Action item » In the listing beneath this line, copy exactly the lines starting with the one containing "The image size is (972, 547)." and going on through the one containing "Task: Click the Save as a draft button".

----

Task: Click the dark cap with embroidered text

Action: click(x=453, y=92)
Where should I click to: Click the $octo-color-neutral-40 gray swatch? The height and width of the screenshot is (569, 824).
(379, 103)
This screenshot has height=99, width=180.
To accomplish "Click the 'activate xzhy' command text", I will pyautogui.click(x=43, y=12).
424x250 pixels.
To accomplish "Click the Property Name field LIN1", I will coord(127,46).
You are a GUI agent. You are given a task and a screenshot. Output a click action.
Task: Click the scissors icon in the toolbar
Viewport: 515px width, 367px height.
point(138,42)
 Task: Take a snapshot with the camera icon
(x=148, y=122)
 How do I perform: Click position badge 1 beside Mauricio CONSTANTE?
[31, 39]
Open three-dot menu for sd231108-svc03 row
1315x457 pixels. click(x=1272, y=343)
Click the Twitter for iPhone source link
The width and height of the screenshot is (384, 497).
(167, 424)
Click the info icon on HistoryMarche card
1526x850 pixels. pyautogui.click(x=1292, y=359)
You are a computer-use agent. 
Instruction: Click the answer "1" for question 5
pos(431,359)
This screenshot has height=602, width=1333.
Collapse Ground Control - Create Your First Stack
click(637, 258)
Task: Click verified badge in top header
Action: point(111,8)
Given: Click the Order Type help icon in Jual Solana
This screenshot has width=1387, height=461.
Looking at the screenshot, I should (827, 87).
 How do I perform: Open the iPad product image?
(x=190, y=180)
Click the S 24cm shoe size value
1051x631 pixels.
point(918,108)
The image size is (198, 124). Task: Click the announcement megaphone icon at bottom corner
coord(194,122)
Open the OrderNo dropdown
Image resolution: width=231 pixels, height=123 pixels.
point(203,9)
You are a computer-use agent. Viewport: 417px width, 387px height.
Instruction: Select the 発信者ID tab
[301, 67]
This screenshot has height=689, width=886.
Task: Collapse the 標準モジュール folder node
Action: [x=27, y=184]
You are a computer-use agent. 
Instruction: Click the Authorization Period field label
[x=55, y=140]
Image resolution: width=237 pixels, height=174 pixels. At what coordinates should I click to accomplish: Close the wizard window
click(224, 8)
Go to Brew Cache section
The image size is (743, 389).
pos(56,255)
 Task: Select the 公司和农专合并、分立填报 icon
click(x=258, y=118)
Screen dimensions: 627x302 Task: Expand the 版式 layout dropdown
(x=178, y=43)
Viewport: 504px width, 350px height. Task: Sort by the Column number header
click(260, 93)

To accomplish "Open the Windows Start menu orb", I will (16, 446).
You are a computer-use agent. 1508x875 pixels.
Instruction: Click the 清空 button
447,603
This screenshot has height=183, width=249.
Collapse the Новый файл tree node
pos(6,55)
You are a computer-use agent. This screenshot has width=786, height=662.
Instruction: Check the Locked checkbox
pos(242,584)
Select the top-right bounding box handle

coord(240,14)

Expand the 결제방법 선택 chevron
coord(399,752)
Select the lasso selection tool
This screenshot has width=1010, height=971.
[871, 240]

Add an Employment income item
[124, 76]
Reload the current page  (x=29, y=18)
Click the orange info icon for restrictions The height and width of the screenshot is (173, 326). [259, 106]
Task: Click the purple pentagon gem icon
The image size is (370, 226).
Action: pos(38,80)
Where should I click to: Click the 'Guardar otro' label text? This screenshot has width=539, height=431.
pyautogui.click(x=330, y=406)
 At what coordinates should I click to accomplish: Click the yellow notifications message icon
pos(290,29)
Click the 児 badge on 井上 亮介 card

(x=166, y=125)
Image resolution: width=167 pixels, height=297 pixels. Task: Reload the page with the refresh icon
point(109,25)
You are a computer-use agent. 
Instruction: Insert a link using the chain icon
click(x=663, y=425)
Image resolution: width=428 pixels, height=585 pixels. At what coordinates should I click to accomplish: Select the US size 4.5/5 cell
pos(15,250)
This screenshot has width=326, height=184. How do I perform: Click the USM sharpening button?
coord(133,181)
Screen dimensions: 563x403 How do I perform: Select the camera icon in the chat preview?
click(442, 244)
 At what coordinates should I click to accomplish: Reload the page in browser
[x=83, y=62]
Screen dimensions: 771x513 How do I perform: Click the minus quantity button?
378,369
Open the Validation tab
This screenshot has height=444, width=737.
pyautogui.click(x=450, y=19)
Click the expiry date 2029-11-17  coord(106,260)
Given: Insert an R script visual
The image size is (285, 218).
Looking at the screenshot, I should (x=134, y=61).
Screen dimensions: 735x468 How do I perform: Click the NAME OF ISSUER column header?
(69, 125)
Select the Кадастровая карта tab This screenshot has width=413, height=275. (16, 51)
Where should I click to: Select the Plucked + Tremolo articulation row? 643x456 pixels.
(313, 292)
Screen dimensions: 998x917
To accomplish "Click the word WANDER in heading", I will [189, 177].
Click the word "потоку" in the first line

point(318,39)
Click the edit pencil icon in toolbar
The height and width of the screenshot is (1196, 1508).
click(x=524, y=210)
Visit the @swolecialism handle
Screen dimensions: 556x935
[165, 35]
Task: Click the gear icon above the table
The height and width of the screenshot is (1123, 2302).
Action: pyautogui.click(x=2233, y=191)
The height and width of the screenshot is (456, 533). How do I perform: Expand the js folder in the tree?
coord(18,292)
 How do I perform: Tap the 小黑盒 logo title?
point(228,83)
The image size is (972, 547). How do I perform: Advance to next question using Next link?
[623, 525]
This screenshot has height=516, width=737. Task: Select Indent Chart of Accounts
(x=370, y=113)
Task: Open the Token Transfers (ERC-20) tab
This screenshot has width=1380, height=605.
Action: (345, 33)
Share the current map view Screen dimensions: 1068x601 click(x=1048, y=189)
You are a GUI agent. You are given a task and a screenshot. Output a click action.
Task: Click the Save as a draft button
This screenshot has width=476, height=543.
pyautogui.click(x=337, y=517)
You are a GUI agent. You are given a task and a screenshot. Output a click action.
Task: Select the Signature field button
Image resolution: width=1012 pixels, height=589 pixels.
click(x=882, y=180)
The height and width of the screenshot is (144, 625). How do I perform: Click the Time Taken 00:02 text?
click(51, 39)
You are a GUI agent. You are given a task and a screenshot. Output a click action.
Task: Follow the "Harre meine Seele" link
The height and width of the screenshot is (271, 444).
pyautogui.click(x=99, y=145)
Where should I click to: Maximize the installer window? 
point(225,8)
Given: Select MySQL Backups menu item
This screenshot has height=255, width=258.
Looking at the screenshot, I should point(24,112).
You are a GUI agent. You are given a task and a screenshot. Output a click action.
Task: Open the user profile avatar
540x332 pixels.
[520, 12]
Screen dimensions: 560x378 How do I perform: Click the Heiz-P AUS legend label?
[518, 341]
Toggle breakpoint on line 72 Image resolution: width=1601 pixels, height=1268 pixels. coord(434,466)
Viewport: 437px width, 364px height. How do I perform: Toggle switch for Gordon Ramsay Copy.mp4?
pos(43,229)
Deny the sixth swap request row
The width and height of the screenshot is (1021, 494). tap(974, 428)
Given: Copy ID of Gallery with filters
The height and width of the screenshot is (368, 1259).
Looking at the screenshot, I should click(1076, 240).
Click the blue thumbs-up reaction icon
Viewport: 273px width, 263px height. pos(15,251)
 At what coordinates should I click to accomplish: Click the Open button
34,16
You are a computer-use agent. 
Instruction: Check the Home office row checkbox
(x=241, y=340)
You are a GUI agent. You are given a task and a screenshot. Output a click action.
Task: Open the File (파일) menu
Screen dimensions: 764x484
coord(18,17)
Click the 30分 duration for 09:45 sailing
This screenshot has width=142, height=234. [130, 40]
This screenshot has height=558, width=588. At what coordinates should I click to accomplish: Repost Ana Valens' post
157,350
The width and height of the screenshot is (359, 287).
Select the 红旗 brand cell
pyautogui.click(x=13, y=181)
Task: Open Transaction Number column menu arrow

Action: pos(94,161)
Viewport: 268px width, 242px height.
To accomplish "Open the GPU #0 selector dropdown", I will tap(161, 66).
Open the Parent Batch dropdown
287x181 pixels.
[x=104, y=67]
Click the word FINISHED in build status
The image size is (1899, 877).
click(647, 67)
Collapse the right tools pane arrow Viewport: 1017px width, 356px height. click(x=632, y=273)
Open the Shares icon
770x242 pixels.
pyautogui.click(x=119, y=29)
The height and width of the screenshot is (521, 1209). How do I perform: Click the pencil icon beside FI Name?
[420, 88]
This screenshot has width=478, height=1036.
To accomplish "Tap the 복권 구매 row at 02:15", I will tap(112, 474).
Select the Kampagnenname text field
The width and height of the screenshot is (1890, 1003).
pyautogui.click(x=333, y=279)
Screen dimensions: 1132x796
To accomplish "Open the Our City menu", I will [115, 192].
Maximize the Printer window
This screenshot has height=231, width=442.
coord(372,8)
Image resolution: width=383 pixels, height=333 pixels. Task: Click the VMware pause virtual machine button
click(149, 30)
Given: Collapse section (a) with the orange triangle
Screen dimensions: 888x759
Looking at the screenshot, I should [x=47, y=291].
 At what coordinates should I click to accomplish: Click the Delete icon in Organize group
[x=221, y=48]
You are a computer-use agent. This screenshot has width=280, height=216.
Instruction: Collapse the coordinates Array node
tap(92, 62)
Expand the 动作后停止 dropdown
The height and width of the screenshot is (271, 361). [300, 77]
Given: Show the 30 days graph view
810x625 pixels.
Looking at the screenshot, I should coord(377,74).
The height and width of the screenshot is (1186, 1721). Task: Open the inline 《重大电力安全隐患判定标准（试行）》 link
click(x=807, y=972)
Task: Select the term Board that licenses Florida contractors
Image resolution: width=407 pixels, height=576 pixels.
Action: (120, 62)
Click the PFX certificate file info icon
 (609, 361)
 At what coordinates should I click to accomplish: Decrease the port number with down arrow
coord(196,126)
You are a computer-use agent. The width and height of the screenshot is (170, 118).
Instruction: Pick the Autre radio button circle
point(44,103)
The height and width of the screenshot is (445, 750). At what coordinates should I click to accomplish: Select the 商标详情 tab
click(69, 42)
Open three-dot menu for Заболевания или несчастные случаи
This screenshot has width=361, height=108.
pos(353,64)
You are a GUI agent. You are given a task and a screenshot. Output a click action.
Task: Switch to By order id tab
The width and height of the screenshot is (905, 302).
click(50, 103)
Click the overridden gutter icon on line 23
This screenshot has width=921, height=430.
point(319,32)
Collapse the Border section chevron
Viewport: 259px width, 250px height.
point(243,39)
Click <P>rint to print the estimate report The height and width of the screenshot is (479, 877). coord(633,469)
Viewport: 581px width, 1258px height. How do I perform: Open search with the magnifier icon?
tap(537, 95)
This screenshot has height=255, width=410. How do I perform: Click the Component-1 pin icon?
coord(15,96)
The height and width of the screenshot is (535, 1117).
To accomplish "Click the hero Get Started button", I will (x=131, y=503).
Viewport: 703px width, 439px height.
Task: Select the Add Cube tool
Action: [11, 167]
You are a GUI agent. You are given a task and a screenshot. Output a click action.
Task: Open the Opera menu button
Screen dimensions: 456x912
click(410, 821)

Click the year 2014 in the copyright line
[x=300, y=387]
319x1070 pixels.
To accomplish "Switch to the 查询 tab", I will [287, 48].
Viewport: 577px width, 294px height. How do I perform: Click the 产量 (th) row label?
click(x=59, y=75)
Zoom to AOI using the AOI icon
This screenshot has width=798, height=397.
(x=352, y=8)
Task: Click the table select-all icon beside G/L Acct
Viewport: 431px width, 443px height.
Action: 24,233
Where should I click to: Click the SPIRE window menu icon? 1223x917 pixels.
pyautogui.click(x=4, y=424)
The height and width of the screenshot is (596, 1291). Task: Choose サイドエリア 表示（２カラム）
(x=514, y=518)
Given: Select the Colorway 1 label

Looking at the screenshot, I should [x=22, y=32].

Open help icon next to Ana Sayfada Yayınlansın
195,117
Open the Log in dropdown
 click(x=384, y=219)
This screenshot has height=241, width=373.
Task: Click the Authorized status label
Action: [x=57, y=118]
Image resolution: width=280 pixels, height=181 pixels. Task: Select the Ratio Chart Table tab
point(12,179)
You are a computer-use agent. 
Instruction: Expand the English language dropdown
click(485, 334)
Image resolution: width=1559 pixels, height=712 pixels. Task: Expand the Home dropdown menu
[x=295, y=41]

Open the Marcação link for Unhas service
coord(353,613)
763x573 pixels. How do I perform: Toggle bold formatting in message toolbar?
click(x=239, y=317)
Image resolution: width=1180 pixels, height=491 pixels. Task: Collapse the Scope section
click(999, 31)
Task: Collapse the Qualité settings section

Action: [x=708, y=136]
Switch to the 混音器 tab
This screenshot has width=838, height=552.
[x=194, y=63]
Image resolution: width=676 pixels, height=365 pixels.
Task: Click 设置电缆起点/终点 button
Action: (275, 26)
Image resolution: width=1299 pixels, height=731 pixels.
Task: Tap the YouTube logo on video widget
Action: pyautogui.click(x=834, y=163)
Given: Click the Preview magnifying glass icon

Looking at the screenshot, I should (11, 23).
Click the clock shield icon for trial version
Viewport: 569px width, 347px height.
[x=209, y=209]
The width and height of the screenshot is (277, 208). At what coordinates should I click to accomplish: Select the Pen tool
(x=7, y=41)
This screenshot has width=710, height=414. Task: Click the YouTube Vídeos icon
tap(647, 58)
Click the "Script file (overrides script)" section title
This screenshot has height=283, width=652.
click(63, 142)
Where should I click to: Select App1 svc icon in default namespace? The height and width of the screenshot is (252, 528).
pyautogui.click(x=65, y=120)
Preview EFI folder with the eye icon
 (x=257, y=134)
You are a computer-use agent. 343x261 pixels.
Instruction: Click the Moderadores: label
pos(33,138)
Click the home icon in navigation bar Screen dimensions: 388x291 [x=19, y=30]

----

Answer space »
The image size is (972, 547). How do I perform: Advance to next question using Next link?
[623, 525]
This screenshot has height=516, width=737. Task: Select Indent Chart of Accounts
(x=370, y=113)
Task: Open the Token Transfers (ERC-20) tab
This screenshot has width=1380, height=605.
Action: (345, 33)
Share the current map view Screen dimensions: 1068x601 click(x=1048, y=189)
You are a GUI agent. You are given a task and a screenshot. Output a click action.
Task: Click the Save as a draft button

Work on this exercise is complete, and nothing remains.